La tesis de Walter es que desde la II Guerra Mundial los conflictos armados civiles internos se han duplicado respecto a los enfrentamientos armados entre países y ya no puede afirmarse que sean casos excepcionales porque quedaron fuera de la regulación de las guerras por el Derecho Internacional. En ello intervienen diversos factores que provocan una violencia entre los habitantes de una comunidad teóricamente organizada en un estado. La guerra civil española, por ejemplo, tuvo un componente principalmente ideológico y de clase, por encima de las disputas étnicas o de rivalidades religiosas, que no hay que confundir con el anticlericalismo practicado contra la iglesia católica ocasionado por razones principalmente ideológicas, acumuladas históricamente. En cambio, en otras partes del mundo, las luchas étnicas, como en la antigua Yugoeslavia Bosnia-Herzegovina, Serbia, Eslovenia o Croacia fueron determinantes junto a la rivalidad entre las iglesias ortodoxas de serbios y la católica de croatas o eslovenos, a pesar de tener una lengua común, con ortografías diferentes, que en los últimos tiempos han ido intensificando las diferencias dialectales desde los Estados para fomentar que son lenguas distintas. Ocurrió algo parecido en Uganda entre hutus y tutsis donde las diferencias étnicas eran inexistentes, pero sí el papel que cada uno representó en la época colonial. También la iglesia ortodoxa ucraniana está separada de la rusa acentuando el conflicto de ambas comunidades, algo parecido a las luchas entre protestantes y católicos en el Ulster, zona del norte de Irlanda integrada en Gran Bretaña. Sin embargo, en Filipinas, en Myanmar, (antigua Birmania), Bangladesh, en India o en la Georgia rusa, los enfrentamientos violentos traspasan los elementos religiosos y se extienden a étnicos, con formas de vida y culturas diferentes. En última instancia se trata de diagnosticar los factores que desencadenan las guerras civiles, inaugurando una especialidad que Barbara Walter define como «civilwarology» cuya traducción podría ser «guerracivilogía». Aunque considera que las guerras civiles en nuestros días se libran de manera diferente a las del siglo XIX y a la primera mitad del XX, y constituyen en muchos casos el paso de la «anocracia», etapa de transición de una sociedad autocrática y represiva, a una democrática.

Una encuesta del Survey Center del American Enterprise Institute reflejaba que un 36% de la población (alrededor de unos 100 millones de estadounidenses) está abandonando las formas de vida tradicionales que los norteamericanos tenían desde el siglo XIX. Y así, muchos piensan que si los estados y el gobierno federal no les protege los ciudadanos se arrogan del derecho a hacerlo por su cuenta y mantener los valores de la patria, recurriendo a la violencia si ello significa poner las cosas en su sitio para salvar el país. Eso lo representó y lo sigue representando Donald Trump. Según expone Stephen Marche en «La próxima guerra civil en EEUU: mensajes desde el futuro de EE.UU» este país está llegando a su destrucción.

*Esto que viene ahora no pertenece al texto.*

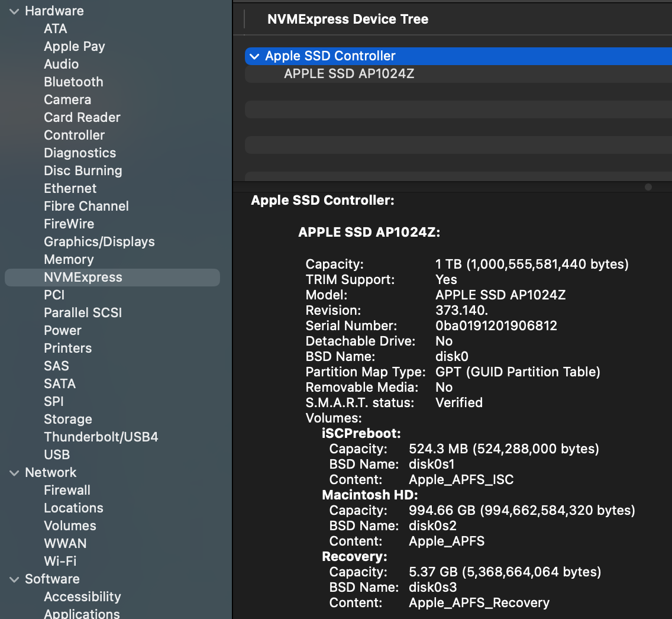This screenshot has width=672, height=619.
Task: Open Thunderbolt/USB4 in sidebar
Action: tap(101, 437)
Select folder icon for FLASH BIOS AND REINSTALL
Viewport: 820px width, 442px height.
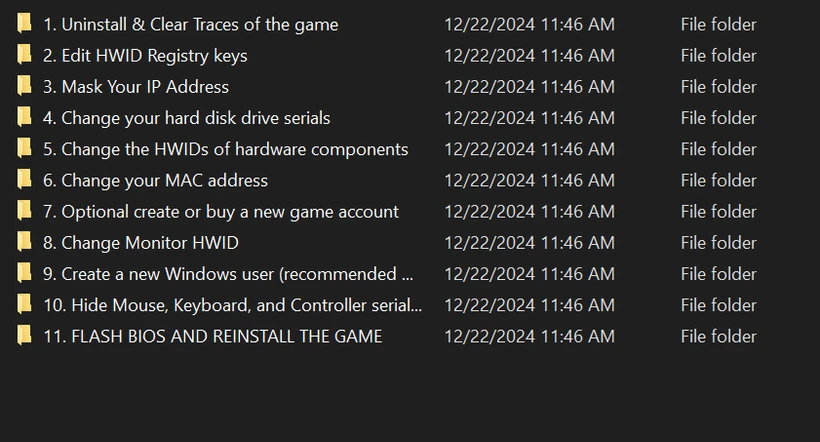24,336
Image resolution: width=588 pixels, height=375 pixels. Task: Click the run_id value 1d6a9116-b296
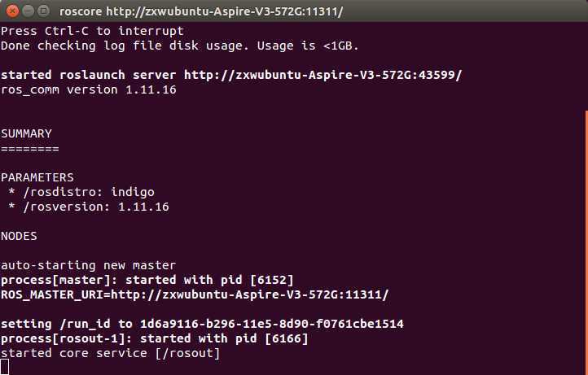pyautogui.click(x=272, y=324)
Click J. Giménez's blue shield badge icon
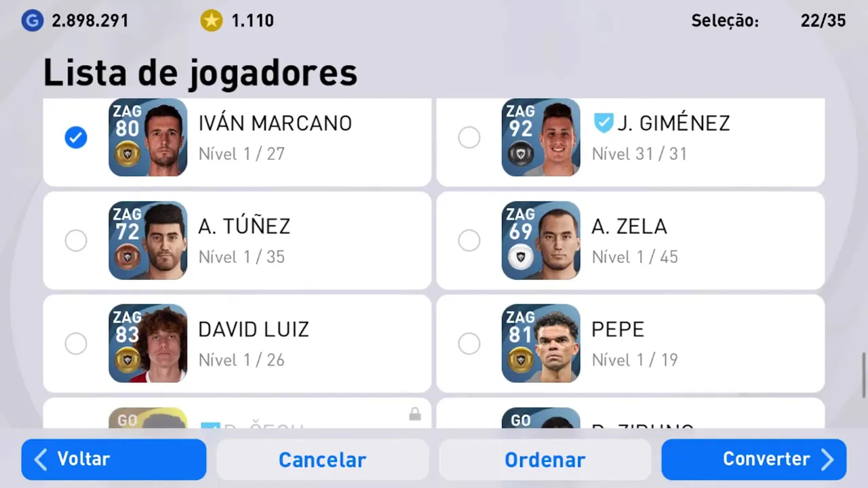Viewport: 868px width, 488px height. [x=603, y=123]
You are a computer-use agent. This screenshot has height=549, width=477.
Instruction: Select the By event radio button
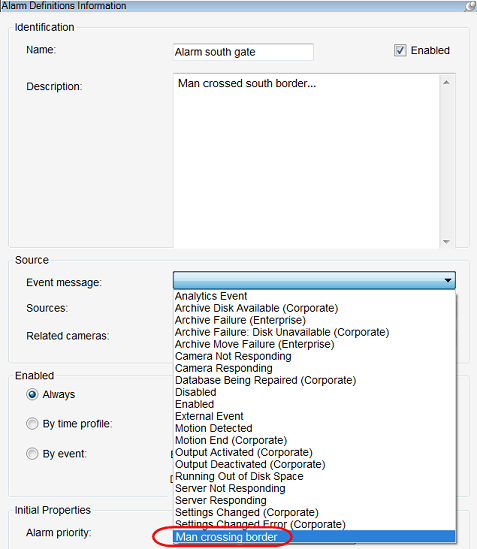pyautogui.click(x=32, y=454)
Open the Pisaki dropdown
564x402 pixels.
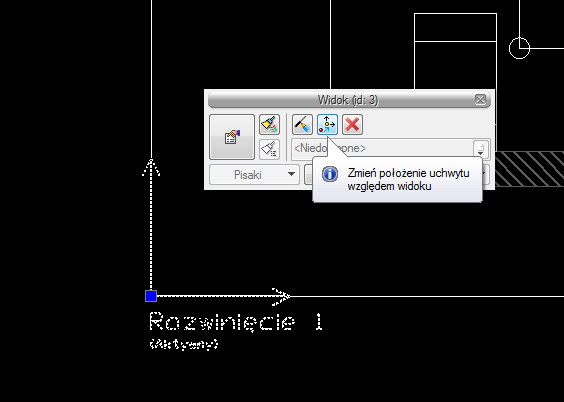(254, 175)
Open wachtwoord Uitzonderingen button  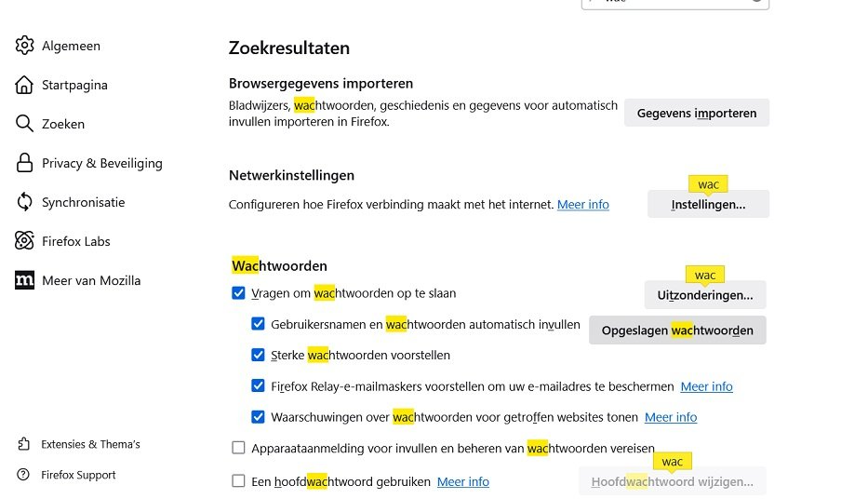coord(705,295)
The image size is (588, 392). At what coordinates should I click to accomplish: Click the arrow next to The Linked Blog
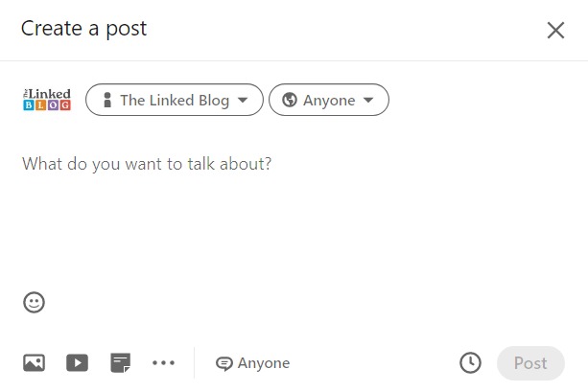(x=243, y=100)
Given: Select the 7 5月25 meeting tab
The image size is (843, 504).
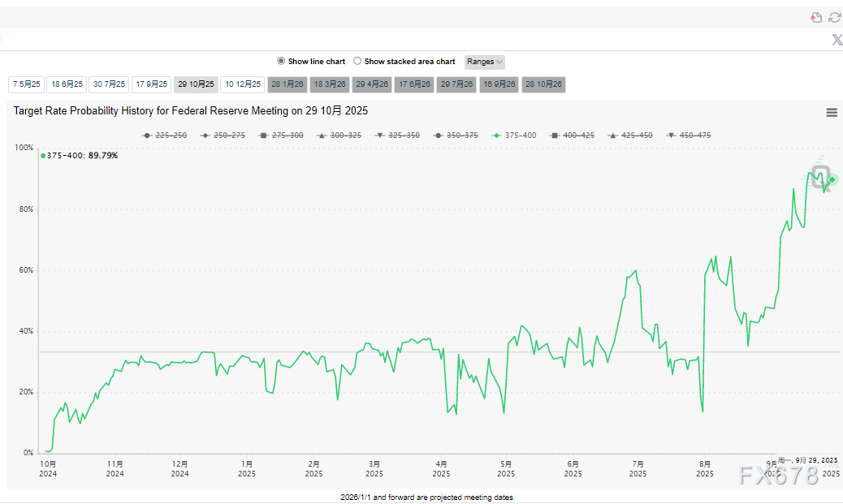Looking at the screenshot, I should coord(26,84).
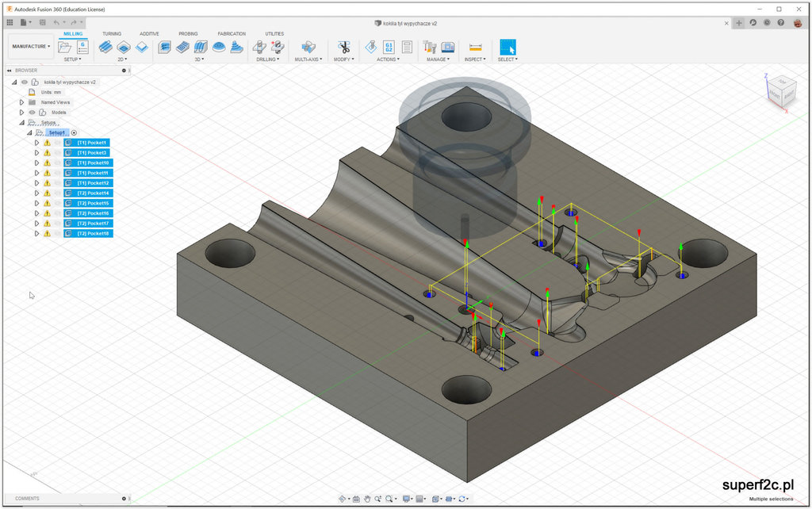Image resolution: width=812 pixels, height=509 pixels.
Task: Open the Tool Library icon in Manage
Action: tap(430, 48)
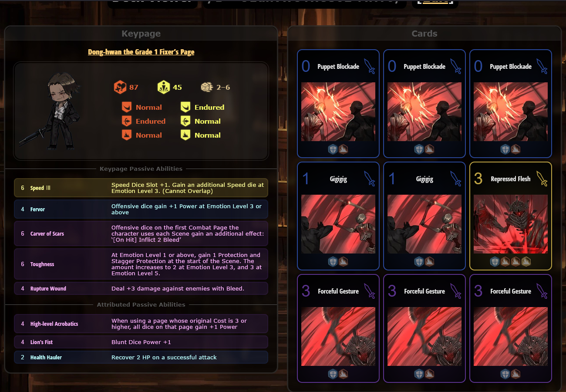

Para Walter también existen precondiciones que pueden acabar en una nueva guerra civil en USA. No hay puentes de entendimiento entre unos republicanos que están dispuesto a acabar con el sistema vigente, restringiendo, si cabe, el voto a determinados colectivos, y unos demócratas que al menos pretenden mantener las actuales Instituciones. Por ello se alude a la fragilidad de la democracia en EEUU en la actualidad, lo que suele denominarse discurso populista. No solo fue el asalto al Capitolio, en 2020 unas milicias patrióticas intentaron secuestrar a la gobernadora de Michigan y los dos acusados fueron considerados no culpables por un jurado federal y con los otros no se llegó a un acuerdo y el juicio se declaró nulo. Pero, curiosamente, en medio de toda esta literatura pesimista sobre la evolución de EEUU Bruno Maçaes, antiguo ministro portugués de Asuntos Exteriores escribe un libro optimista sobre el futuro de los norteamericanos en History has begun: The birth of a New América (La Historia ha comenzado. El nacimiento de una Nueva América). Parte de una pregunta: ¿y si EEUU no está en declive y su historia como superpotencia acaba de empezar?